══ Data for processing

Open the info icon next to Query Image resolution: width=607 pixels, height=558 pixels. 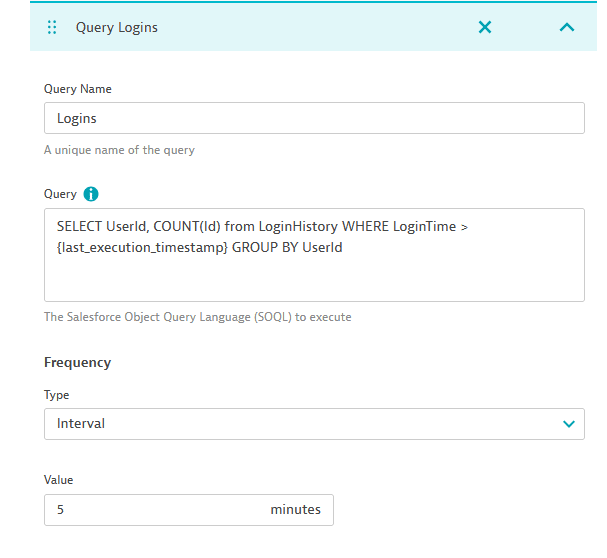[x=91, y=194]
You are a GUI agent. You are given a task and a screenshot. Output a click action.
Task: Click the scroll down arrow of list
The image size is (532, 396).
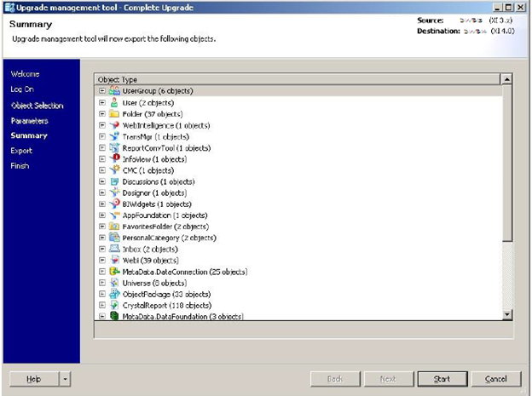pos(507,314)
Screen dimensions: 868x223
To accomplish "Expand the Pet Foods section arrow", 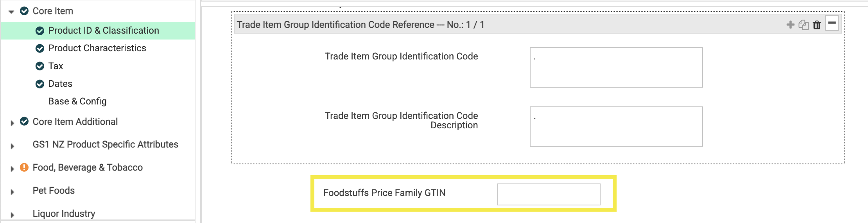I will click(12, 192).
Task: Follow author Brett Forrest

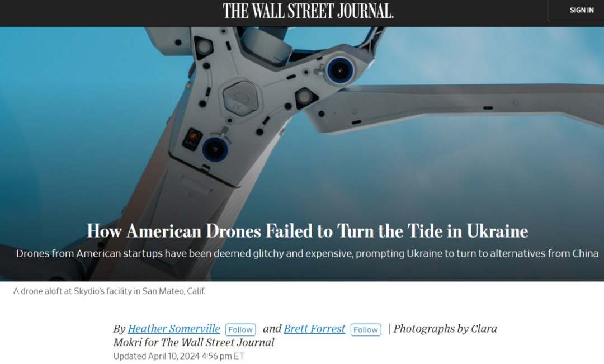Action: 366,330
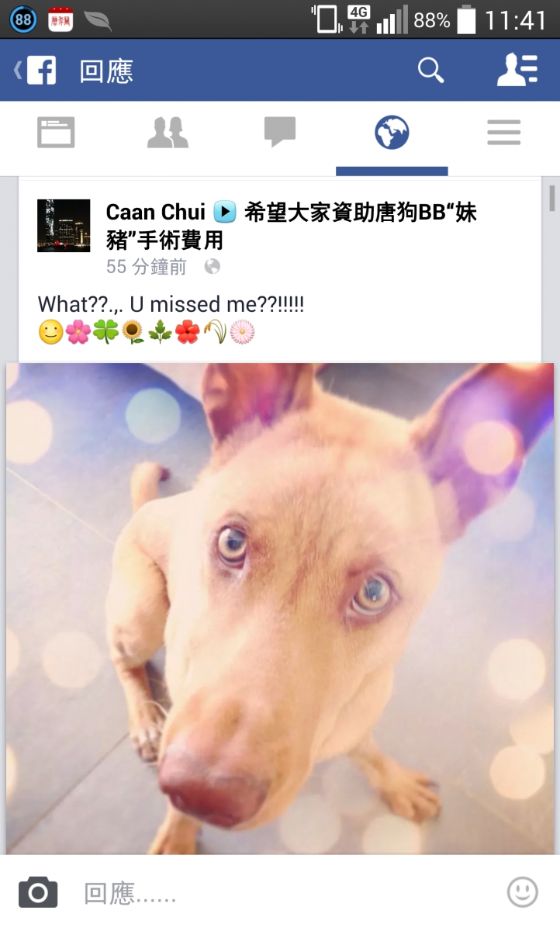Switch to the Friend Requests tab

tap(168, 132)
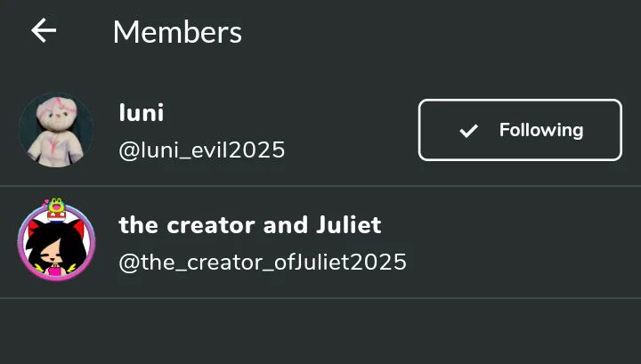Select the teddy bear's face in avatar
Screen dimensions: 641x364
(x=56, y=112)
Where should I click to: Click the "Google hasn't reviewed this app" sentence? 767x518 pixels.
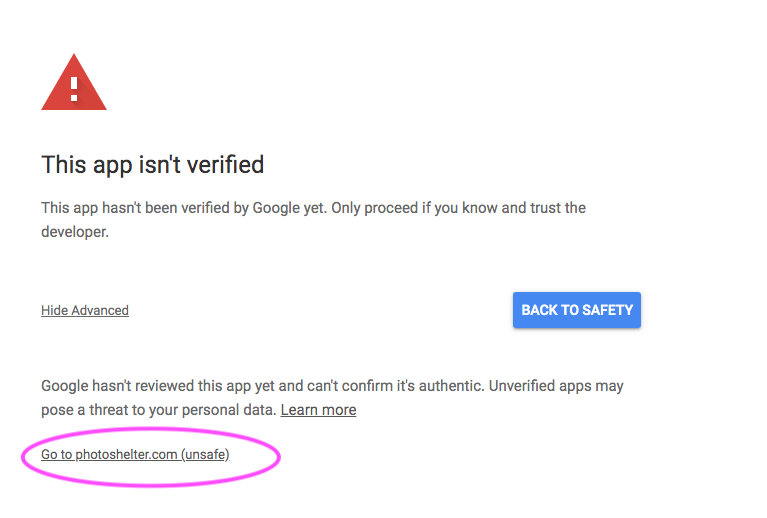click(263, 386)
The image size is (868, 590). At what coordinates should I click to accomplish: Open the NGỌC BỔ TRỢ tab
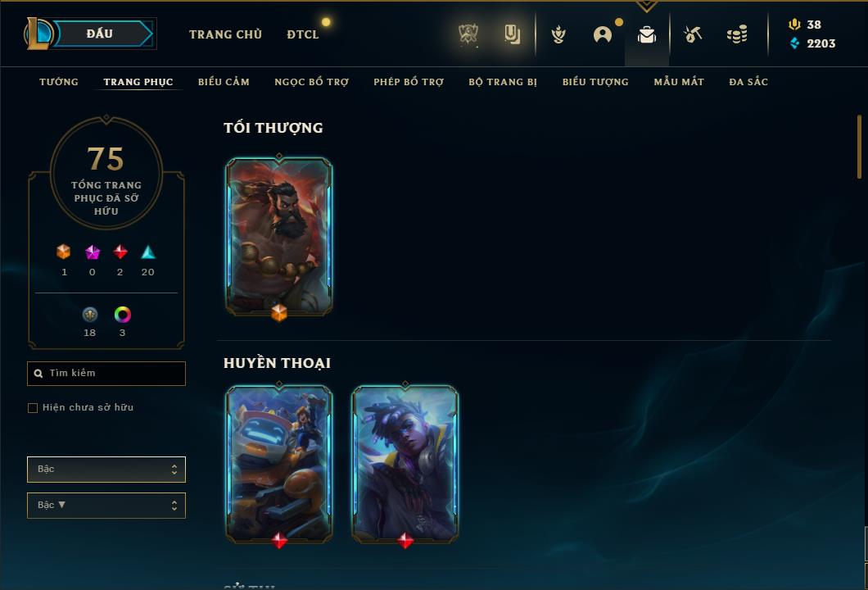pyautogui.click(x=312, y=82)
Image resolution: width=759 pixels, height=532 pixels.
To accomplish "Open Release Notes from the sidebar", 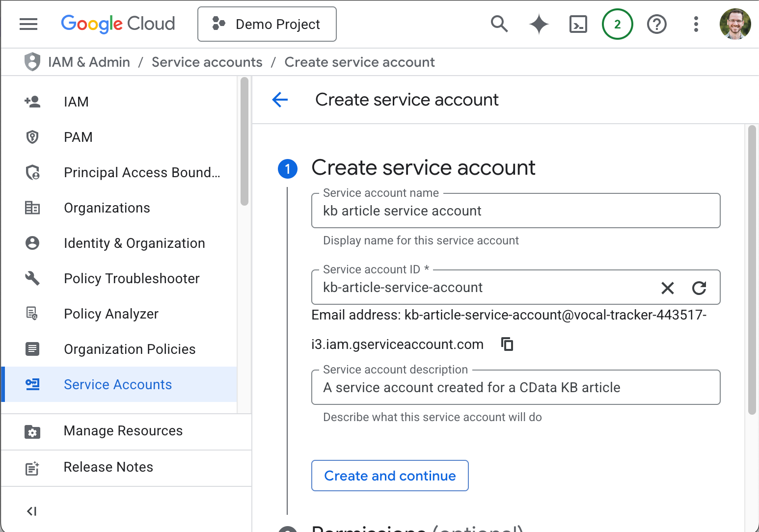I will pyautogui.click(x=108, y=467).
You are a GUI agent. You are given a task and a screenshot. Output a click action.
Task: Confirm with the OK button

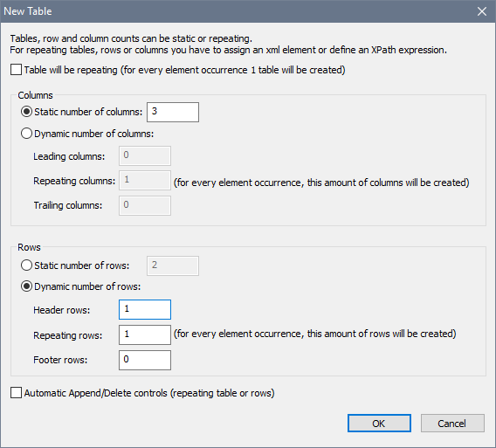[379, 423]
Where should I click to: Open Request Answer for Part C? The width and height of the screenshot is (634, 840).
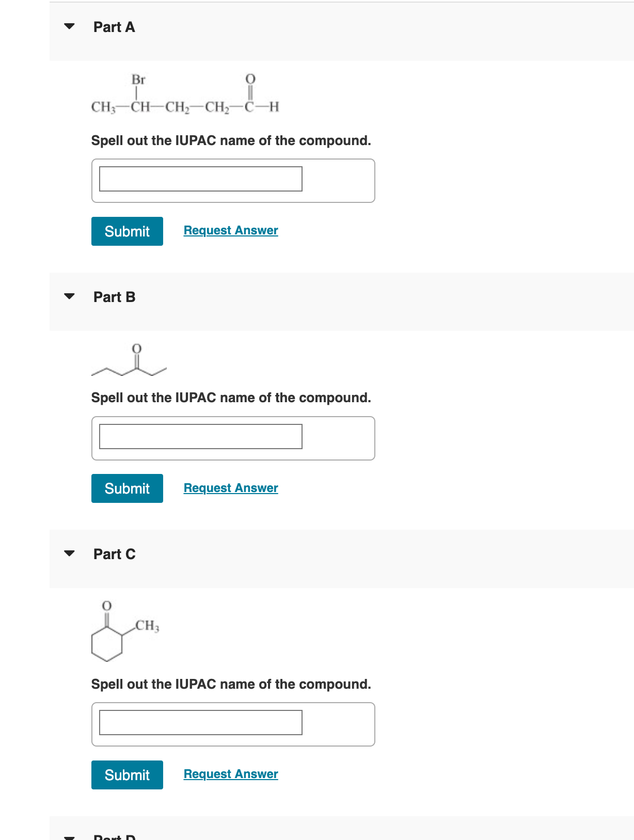[x=230, y=774]
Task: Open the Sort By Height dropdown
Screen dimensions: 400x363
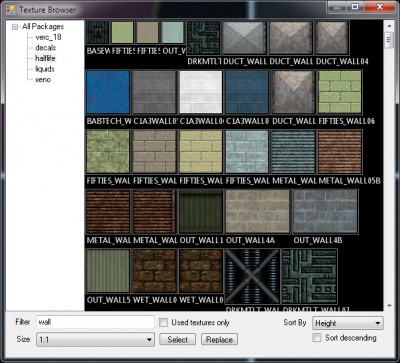Action: click(348, 323)
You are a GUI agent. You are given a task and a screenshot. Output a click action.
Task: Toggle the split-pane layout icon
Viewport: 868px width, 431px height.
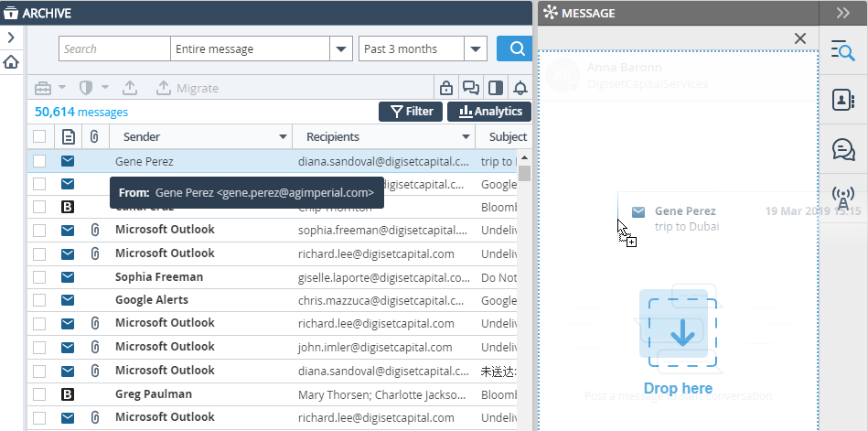click(496, 89)
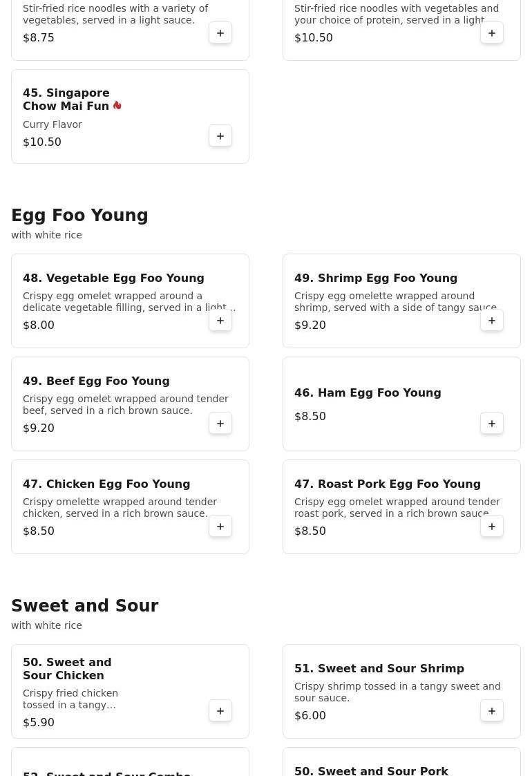Add Beef Egg Foo Young to cart
Screen dimensions: 532x776
click(x=220, y=423)
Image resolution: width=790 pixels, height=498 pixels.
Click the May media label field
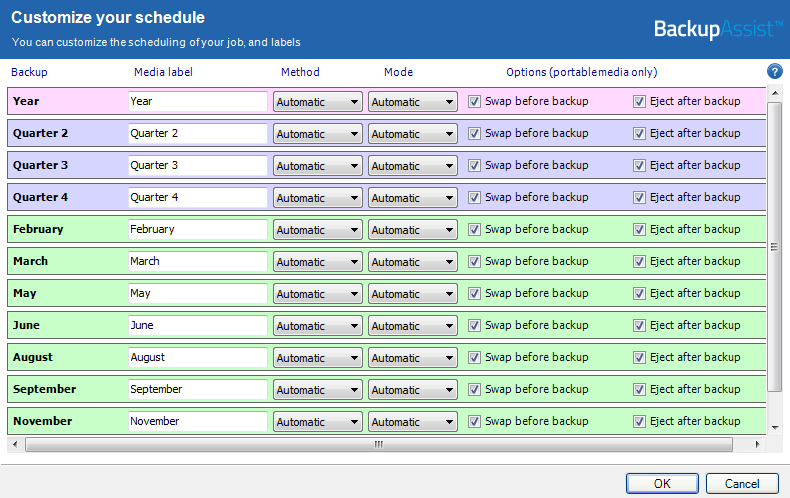tap(198, 294)
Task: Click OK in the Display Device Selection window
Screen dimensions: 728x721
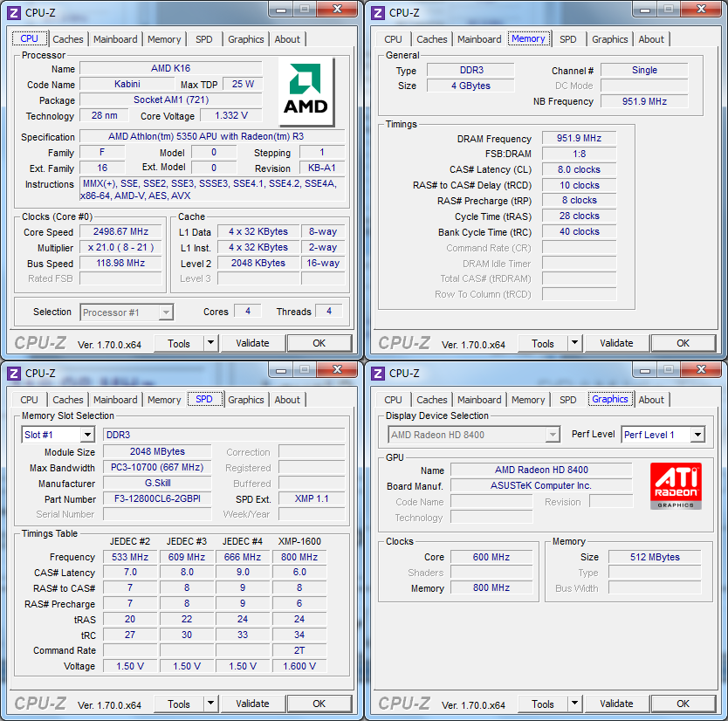Action: (x=683, y=704)
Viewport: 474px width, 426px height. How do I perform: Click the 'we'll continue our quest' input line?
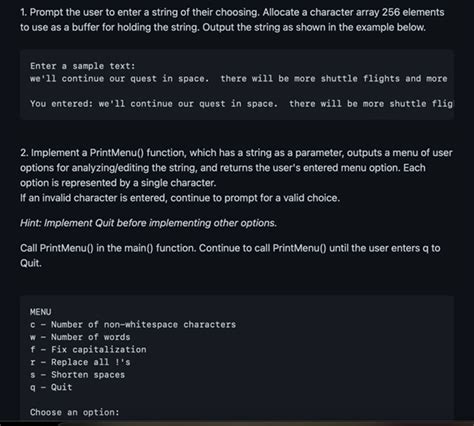tap(239, 79)
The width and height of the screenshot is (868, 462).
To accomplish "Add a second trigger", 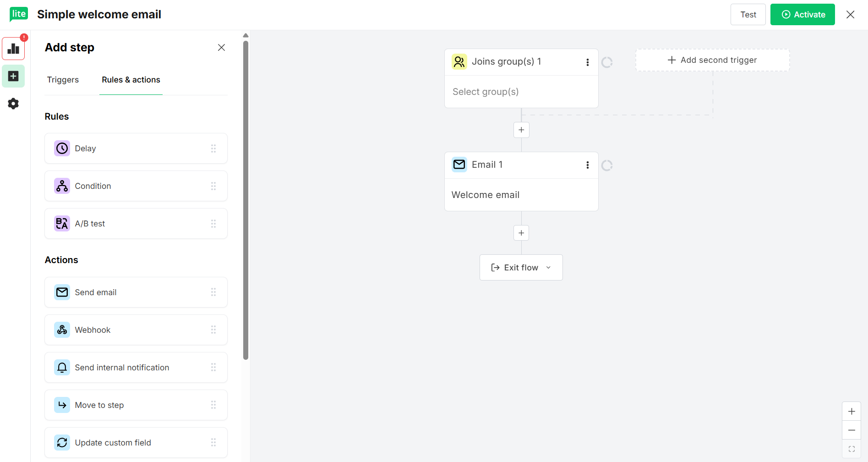I will click(x=712, y=60).
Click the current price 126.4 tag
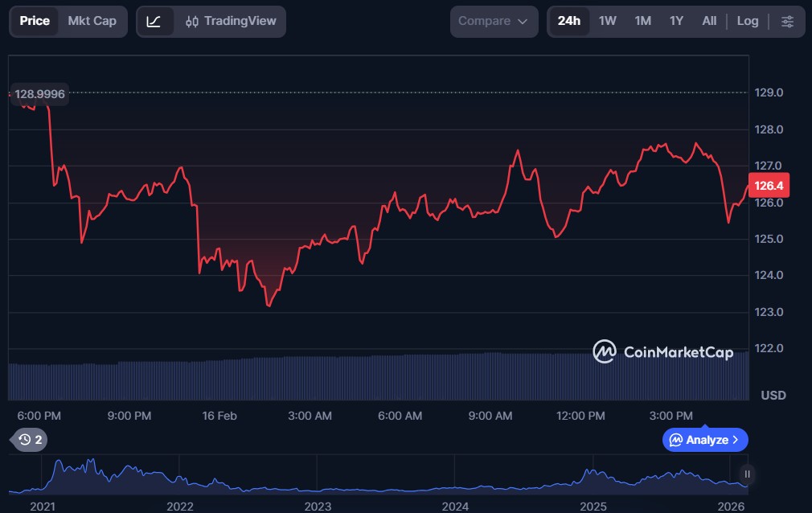 coord(769,186)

════

Although pictures appear among the entries, please set down only the lines from the one with "Task: Click OK" up to and including the one with "The width and height of the screenshot is (868, 462).", word for word.

Task: Click OK in the Display Device Selection window
Screen dimensions: 728x721
Action: (x=683, y=704)
Viewport: 474px width, 426px height. How do I perform: Click the 'we'll continue our quest' input line?
tap(239, 79)
The width and height of the screenshot is (868, 462).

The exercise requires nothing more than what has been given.